Вообще-то, я к вам по делу. Вино – это так, для контраста с реальной действительностью. Ну… Пить не неволю, а пригубить советую.

– Если действительно сны светлые обещаете… – улыбнулся отец Андрей.

Олег с торопливой готовностью передал ему стакан с вином.

– На хорошее не загадываю, о плохом думать не хочу, – сказал Зарубин, поднимая стакан.

Злобное рычание Кармака задержало поднесенные к губам стаканы. Все, как по команде, оглянулись на дверь, открытую в ночь. Пес поднялся, готовый кинуться в темноту, но Зарубин придержал его за ошейник: – Сидеть!

Олег сорвал с гвоздя ружье, переломил, проверяя, на месте ли патроны, снял с предохранителя и поставил рядом под руку, у стены.

Кто-то шел к ним через ночную темноту огорода. Сначала в полосе света обозначилось белое пятно рубахи, через несколько секунд на пороге остановился Василий.

– Здорово, – сказал он, пытаясь улыбнуться.

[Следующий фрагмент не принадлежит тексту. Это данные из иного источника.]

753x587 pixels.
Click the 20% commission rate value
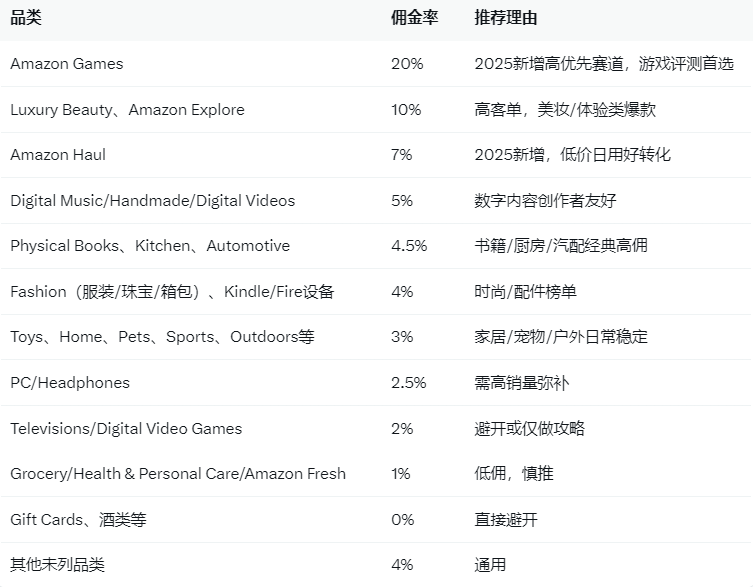407,64
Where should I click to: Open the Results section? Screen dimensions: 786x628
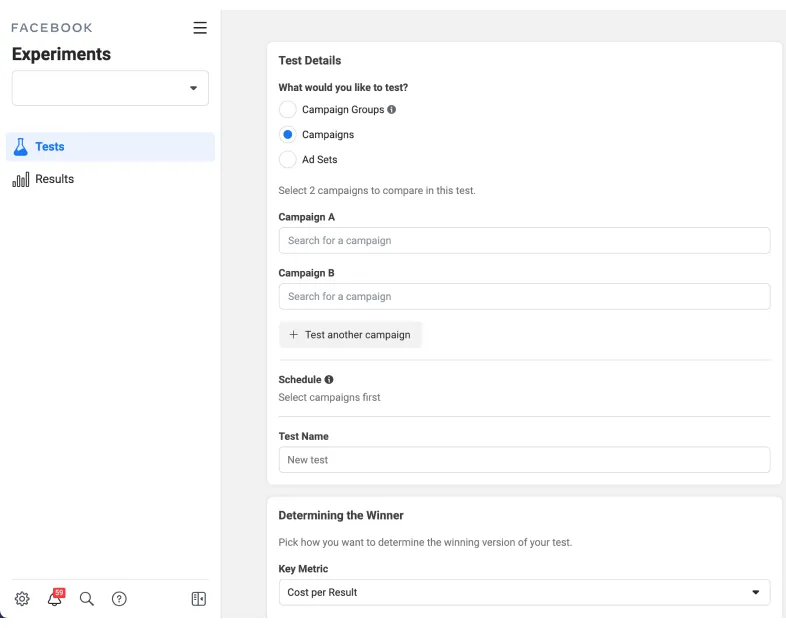tap(55, 179)
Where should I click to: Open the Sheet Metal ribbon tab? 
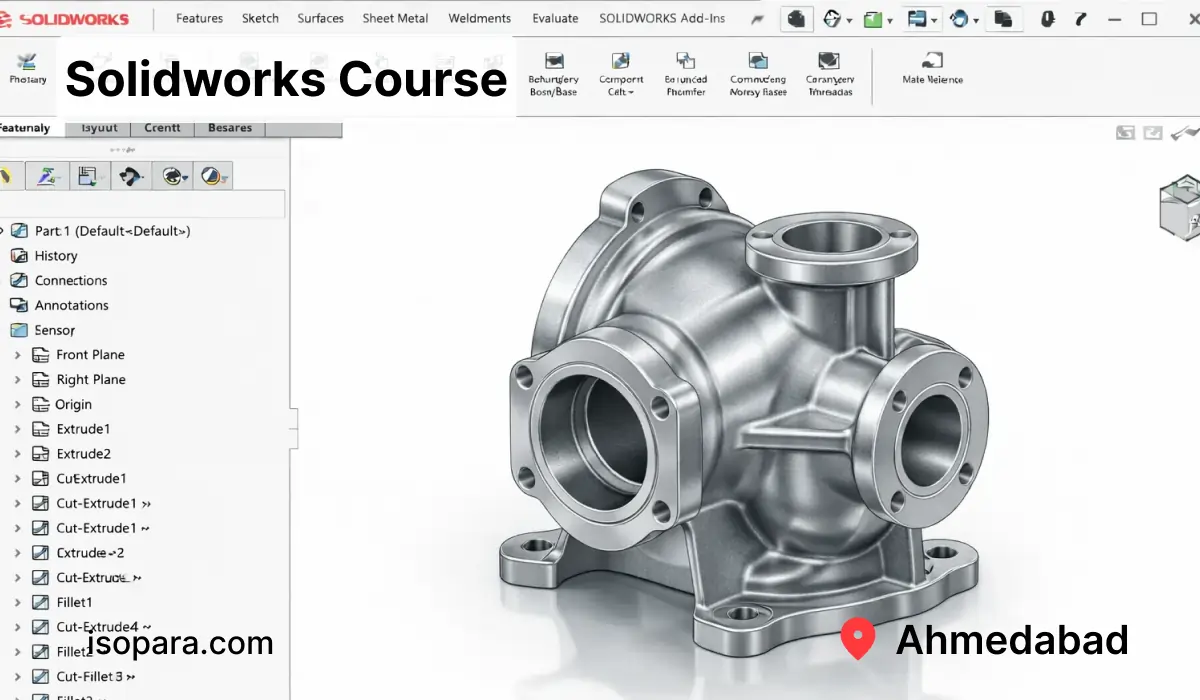click(395, 19)
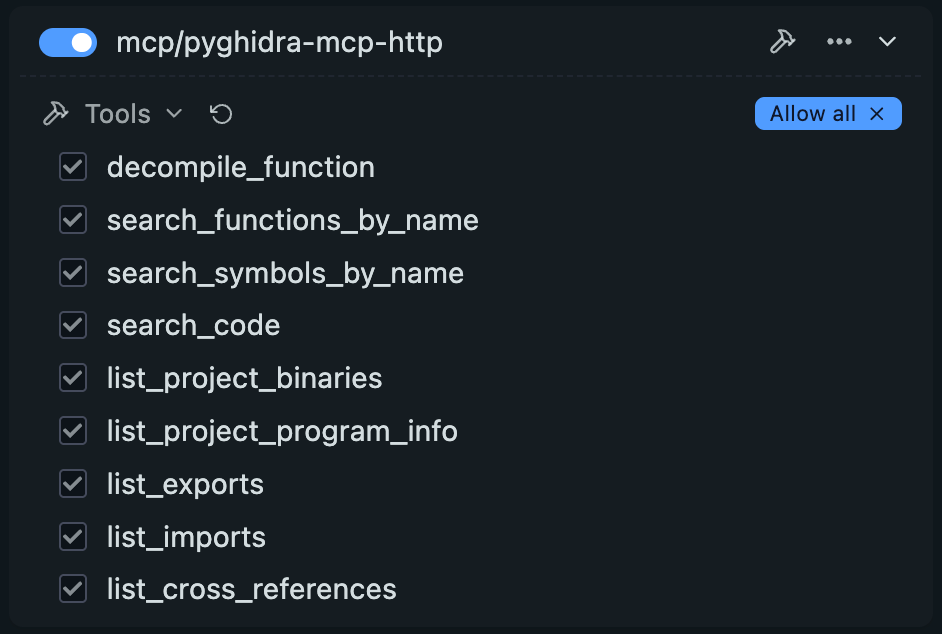Uncheck the search_functions_by_name checkbox
This screenshot has height=634, width=942.
click(73, 219)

Был он крепко на взводе, но смотрел с пронзительной пристальностью человека, твердо знающего, что он сделает в следующую минуту.

– Заходи, – не сразу отозвался Зарубин и погладил заворчавшего Кармака.

– Хороший кобель, – сказал Василий. – А у меня Гамма. Была. Такая сучонка умная, по глазам все понимала. Мать говорит, отравили. Выместили сволочи! Собака-то в чем виноватая?

Василий вошел и тяжело сел на кровать рядом с отцом Андреем.

– Угощаете или через одного? – спросил он.

Зарубин протянул свой стакан Василию.

– Перебора не будет?

– Мой перебор до завтрашнего утра. Развязал маленько, чтобы от вольной жизни сразу не задохнуться. Что, другого стакана, что ль, нет?

– А я из горла, – серьезно отозвался Зарубин. – На правах хозяина. Насчет вольной жизни – согласен. Её сейчас лучше мелкими глотками потреблять.

– Осторожно или поменьше? – заинтересовался Василий.

– И осторожно, и поменьше. Чтобы не захлебнуться большими возможностями.

– Точно, возможностей сейчас по горло, – Василий одним глотком выпил вино. – Несерьезный напиток, – сказал он, посмотрев на дно стакана. – Баловство. Церковное? – спросил он у отца Андрея.

– Самое что ни на есть мирское, – улыбнувшись, сказал тот и сделал глоток, пробуя.

– Действительно – аромат.

– Ароматов у них там хватает, – сказал Василий, поглядев на бутылку. – Не знаешь, то ли нюхать, то ли блевать бежать. Особенно, когда фугас метрах в пяти и кишки на деревьях.

– Все у тебя? – тихо спросил Зарубин.

– Начать и кончить, – сказал Василий неожиданно трезвым голосом. – Поговорить надо.

– Надо, – согласился Зарубин. – Даже очень. Только в абсолютно трезвом виде.

– Это у меня камуфляж… – Василий правой рукой очертил свою фигуру. – Для тех, кто меня на халяву взять рассчитывает. Насчет соображать – в полном порядке, не сомневайся. Так, расслабился слегка… Причин много.

– У меня их тоже не меньше. И тоже сейчас не в форме. Поэтому говорить будем поутрянке, без соплей и перегара. На полном серьезе. От этого разговора у нас с тобой вся дальнейшая жизнь обозначится.

Желваки на скулах Василия закаменели. Он долго молчал, сжимая и разжимая кулаки, наконец выдавил: – Не держал бы я тебя, Роман Викентьевич, за настоящего мужика, другой бы разговор у нас получился. За мать большая тебе благодарность. Пойду… – Он встал. – Только один вопросик все равно имеется. Чтобы душа в норму, а то заснуть не смогу… Кричали, говорят, вы с Иваном друг на друга. В последний раз когда… Чтобы Иван закричал на кого, много надо было. Очень много.

– Был у нас разговор, – помолчав, сказал Зарубин. – Можно считать, действительно последний. Только безо всякого крика. Карту он у меня на Дальний участок просил. Вертолет не глушили, слышно плохо, со стороны могло показаться, что кричали. Как я соображаю, тебе такую полуправдивую информацию со смыслом подсунули.